Samuel Salzborn ist Antisemitismusbeauftragter Berlins. Er plädiert für einen ent­schlos­se­neren Kampf des Staats gegen Antisemitismus.

Solidaritätsmarsch mit Israel als Zeichen gegen Terror und Antisemitismus vom 5. November 2023 in Berlin Foto: Florian Boillot

Die Bedrohung der Meinungsfreiheit ist gegenwärtig ein beliebtes Narrativ. Doch in der Debatte darum haben sich zwei populäre Irrtümer eingerichtet: Die Artikel 1 bis 19 des Grundgesetzes regeln ausschließlich die Rechte des Individuums gegenüber dem Staat. Der Staat muss dulden, dass jemand der Meinung ist, die Erde sei eine Scheibe, Putin ein lupenreiner Demokrat und UNWRA-Personal sei nie in die Aktivitäten der Hamas verstrickt gewesen – aber niemand sonst außer dem Staat. Denn die Demokratie lebt schließlich von Widerspruch und Debatte.

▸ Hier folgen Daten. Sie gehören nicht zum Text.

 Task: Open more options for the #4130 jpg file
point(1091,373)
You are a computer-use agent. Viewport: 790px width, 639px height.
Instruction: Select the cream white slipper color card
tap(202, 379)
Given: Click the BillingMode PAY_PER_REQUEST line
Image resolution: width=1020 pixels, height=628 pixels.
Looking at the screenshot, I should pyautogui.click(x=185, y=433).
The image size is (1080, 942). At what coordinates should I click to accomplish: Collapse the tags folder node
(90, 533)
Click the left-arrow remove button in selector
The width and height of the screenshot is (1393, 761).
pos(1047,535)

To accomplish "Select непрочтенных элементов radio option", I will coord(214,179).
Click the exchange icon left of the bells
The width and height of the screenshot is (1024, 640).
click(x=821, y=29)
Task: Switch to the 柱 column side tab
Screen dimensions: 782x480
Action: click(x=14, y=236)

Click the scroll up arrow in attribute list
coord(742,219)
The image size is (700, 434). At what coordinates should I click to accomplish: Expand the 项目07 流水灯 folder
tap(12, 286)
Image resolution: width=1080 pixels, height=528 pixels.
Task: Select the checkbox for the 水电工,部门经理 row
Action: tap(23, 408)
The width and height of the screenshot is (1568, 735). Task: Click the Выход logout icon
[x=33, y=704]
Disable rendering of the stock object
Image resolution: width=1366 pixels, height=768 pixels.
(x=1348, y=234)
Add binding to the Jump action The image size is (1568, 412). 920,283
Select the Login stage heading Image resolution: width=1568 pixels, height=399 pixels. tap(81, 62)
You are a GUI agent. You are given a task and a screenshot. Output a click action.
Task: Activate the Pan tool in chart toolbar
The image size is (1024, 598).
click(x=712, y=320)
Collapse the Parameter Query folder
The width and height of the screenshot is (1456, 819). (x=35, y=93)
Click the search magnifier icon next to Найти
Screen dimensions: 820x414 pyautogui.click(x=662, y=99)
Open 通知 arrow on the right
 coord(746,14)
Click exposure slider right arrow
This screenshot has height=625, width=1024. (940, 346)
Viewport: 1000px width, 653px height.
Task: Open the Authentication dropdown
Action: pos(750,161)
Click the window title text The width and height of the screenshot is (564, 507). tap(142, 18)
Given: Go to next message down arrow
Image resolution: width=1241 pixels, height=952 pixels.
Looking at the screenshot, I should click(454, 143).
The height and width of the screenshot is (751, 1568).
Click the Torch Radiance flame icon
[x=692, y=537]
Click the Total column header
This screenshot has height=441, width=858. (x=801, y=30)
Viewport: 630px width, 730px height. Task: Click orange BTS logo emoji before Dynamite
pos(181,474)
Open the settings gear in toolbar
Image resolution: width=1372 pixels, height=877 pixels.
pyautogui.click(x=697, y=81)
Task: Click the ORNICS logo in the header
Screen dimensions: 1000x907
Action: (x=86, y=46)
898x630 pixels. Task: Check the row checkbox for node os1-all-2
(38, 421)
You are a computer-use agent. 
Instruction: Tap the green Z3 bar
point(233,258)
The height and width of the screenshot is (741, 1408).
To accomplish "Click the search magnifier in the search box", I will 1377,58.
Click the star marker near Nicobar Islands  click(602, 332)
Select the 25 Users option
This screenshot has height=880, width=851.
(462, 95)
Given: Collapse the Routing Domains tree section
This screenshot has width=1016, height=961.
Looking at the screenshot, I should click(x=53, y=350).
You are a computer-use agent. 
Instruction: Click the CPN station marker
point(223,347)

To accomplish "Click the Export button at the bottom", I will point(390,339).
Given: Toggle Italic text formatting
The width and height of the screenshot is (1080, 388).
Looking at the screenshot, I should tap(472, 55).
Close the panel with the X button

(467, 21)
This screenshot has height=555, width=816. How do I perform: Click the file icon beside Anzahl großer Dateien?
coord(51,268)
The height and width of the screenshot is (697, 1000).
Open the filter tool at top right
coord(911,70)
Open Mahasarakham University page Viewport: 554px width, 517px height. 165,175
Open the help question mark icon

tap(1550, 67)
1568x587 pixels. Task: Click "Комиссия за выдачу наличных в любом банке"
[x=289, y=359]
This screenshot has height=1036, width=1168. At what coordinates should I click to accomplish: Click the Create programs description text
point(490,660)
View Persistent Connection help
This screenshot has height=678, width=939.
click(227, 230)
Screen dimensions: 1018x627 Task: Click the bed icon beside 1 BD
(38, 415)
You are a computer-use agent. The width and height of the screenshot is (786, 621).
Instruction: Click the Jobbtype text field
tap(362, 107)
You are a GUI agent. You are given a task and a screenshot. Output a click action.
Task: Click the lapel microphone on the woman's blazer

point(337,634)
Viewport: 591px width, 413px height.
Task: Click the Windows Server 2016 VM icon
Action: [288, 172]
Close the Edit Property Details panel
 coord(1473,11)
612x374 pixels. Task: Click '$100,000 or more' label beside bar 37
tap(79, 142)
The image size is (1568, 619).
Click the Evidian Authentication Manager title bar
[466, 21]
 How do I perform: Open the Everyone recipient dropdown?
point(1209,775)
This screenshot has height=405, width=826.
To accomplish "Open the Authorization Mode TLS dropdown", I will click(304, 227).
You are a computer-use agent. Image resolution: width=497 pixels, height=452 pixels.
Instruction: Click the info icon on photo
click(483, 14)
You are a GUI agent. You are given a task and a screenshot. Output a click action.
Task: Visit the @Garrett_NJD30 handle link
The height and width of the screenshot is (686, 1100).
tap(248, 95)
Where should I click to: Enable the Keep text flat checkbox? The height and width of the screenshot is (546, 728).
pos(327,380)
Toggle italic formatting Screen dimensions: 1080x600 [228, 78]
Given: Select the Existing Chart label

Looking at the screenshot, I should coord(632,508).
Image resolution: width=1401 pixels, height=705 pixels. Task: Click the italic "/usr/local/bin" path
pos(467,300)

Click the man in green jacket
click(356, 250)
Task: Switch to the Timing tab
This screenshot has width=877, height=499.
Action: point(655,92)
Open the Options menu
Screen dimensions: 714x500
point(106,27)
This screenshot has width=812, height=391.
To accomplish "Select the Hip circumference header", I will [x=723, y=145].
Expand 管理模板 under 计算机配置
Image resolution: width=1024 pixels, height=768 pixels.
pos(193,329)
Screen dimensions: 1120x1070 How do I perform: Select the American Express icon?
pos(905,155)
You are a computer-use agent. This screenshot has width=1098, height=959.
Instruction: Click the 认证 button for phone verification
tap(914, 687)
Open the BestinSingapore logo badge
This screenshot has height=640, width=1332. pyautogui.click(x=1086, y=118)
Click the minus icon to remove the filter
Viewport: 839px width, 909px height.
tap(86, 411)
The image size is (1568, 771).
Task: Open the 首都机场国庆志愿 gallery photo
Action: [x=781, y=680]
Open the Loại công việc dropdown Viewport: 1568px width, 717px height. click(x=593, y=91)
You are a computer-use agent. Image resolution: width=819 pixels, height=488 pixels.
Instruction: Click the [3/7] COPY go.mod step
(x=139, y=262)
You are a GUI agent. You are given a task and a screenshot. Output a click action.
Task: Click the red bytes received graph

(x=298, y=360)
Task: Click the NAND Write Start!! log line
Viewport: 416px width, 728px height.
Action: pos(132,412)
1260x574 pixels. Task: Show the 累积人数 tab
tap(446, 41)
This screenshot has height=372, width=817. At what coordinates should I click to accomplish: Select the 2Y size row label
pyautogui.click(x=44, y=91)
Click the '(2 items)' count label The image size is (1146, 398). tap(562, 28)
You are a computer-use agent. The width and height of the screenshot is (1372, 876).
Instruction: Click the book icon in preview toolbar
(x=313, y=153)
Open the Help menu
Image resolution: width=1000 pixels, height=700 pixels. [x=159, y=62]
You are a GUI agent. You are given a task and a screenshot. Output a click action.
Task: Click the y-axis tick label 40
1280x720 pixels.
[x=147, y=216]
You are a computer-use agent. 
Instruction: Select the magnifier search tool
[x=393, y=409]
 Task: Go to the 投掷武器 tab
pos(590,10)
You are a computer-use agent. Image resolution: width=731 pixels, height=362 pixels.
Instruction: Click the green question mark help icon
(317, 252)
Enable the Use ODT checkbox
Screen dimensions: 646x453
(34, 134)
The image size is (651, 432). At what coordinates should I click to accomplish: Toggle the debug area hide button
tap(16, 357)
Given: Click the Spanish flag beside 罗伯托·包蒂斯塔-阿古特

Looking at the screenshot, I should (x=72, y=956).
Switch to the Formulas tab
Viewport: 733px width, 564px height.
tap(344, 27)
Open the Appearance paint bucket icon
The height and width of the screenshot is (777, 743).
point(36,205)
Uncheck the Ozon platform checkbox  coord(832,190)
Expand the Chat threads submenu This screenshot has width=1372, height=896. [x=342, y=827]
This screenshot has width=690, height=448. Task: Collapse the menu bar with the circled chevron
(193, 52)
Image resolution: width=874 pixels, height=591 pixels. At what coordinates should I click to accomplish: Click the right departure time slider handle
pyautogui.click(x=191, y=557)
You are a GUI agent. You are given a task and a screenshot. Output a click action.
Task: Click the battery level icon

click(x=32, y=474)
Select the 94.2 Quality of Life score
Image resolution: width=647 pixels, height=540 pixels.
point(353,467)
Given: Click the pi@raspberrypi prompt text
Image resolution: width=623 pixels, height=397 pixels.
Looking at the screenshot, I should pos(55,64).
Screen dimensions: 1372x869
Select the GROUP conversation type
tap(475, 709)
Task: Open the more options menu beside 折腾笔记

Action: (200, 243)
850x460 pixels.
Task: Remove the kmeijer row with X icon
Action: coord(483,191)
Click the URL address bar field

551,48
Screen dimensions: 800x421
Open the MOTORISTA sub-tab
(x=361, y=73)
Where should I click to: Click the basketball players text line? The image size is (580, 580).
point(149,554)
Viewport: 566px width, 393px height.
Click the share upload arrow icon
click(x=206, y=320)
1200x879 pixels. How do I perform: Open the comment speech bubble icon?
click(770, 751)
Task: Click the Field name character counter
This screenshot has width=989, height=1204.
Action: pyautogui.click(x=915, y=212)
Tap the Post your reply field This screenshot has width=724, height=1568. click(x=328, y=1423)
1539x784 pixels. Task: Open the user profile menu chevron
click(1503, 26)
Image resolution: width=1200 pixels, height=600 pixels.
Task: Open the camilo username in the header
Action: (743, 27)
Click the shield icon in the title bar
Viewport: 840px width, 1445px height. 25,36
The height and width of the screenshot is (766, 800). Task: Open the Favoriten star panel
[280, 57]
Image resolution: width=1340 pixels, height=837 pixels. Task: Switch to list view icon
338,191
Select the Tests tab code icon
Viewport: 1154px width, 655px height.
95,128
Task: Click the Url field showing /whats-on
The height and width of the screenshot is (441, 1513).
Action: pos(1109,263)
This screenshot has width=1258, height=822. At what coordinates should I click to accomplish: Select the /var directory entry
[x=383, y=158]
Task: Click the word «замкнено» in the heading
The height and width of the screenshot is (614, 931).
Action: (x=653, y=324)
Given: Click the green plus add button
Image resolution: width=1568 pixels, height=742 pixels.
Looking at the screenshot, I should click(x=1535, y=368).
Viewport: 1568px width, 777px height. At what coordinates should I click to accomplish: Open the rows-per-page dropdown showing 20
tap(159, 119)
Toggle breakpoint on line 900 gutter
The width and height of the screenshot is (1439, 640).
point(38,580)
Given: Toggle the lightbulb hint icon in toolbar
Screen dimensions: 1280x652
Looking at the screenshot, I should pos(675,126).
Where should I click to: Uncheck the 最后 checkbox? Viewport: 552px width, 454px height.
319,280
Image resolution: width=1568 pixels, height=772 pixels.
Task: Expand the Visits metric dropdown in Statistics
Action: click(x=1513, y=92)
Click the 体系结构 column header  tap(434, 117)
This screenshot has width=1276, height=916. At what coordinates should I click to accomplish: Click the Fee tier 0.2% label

Der zweite Irrtum besteht darin, dass Meinungsfreiheit grenzenlos sei. Doch das Recht untersagt Äußerungen, die gleichzeitig unwahr und ehrverletzend sind. Genau das trifft meist auf antisemitische Narrative zu. Antisemitismus ist daher keine Meinung und seine Verbreitung nicht von der Meinungsfreiheit gedeckt. Es gibt wenige Indikatoren, die verlässlicher anzeigen, wie gefährdet eine Demokratie ist, als der Grad an Antisemitismus. Deshalb ist der Kampf gegen ihn nichts anderes als ein Selbsterhaltungstrieb der Demokratie. Doch ist sie für diesen Kampf gerüstet?

Dieser Frage geht Samuel Salzborn in seinem Buch „Wehrlose Demokratie? Antisemitismus und die Bedrohung der politischen Ordnung“ nach. Er destilliert darin beispielsweise den Anteil des Antisemitismus am Scheitern der Weimarer Republik: „Es war ein fundamentaler Fehler, der rechts- und demokratietheoretisch darin bestand, dass die Verfassungsnorm überschätzt und die Verfassungswirklichkeit in ihrem antidemokratischen Gehalt unterschätzt wurde. (…)„

Antisemitismus ist keine Meinung

Das Buch

Samuel Salzborn: „Wehrlose Demokratie? Antisemitismus und die Bedrohung der politischen Ordnung“. Hentrich & Hentrich, Leipzig 2024, 144 Seiten, 17 Euro

„Der Antisemitismus wurde verkannt als Meinung, die Gewalteskalationen auf den Straßen wurden verkannt als Ausdruck einer vorübergehenden Krise. (…) Denn all das, was AntisemitInnen in ihren Projektionen antijüdisch hassen, als ‚Gerücht über die Juden‘ formulieren, richtete sich substanziell gegen den demokratischen Anspruch von Politik und Gesellschaft: Es war der Hass auf Aufklärung, Liberalismus, Rechtsstaatlichkeit, Freiheit, Individualität und Demokratie.“ Der Hass auf diese Werte ist bei Antisemiten hochaktuell, egal ob sie in Boston, Berlin, Budapest oder Gaza leben.

Salzborn konfrontiert die Leser mit der heutigen Realität des Antisemitismus in Deutschland – und das aus erster Hand: Der Politikwissenschaftler und Anti­se­mi­tis­mus­forscher ist seit 2020 Antisemitismus-Ansprechpartner des Landes Berlin. Dort ist das antisemitische Spektrum besonders divers. Salzborn schreibt: „Antisemitismus ist Antisemitismus – egal ob er von Neonazis, IslamistInnen oder AntiimperialistInnen formuliert wird und egal ob er religiös (…), völkisch-rassistisch, schuldabwehrend oder antiisraelisch auftritt.“

Demokratie wehrhaft machen

Salzborn führt in klarer Sprache an die Fakten heran und bietet Interpretationen, ohne belehrend zu sein. Dadurch wird das lesenswerte Buch zu einem Debattenbeitrag für ein breites Publikum. Dort gehört die Debatte auch hin. Denn die Wehrhaftmachung der Demokratie ist zu wichtig, um sie allein Politikern zu überlassen.

Zum Kern dieser Aufgabe gehört das Aufstehen gegen Antisemitismus – vor allem durch gut begründete Meinungen in demokratischem Diskurs. Denn fundierte Meinungen müssen ihre Freiheit nicht fürchten. Unabhängig davon, welche politischen Ansichten die Leser haben mögen, unterstreicht das Buch mit guten Argumenten eine seit Weimarer Zeiten offenbare Binsenweisheit: Man kann nicht gleichzeitig Antisemit sein und Demokrat.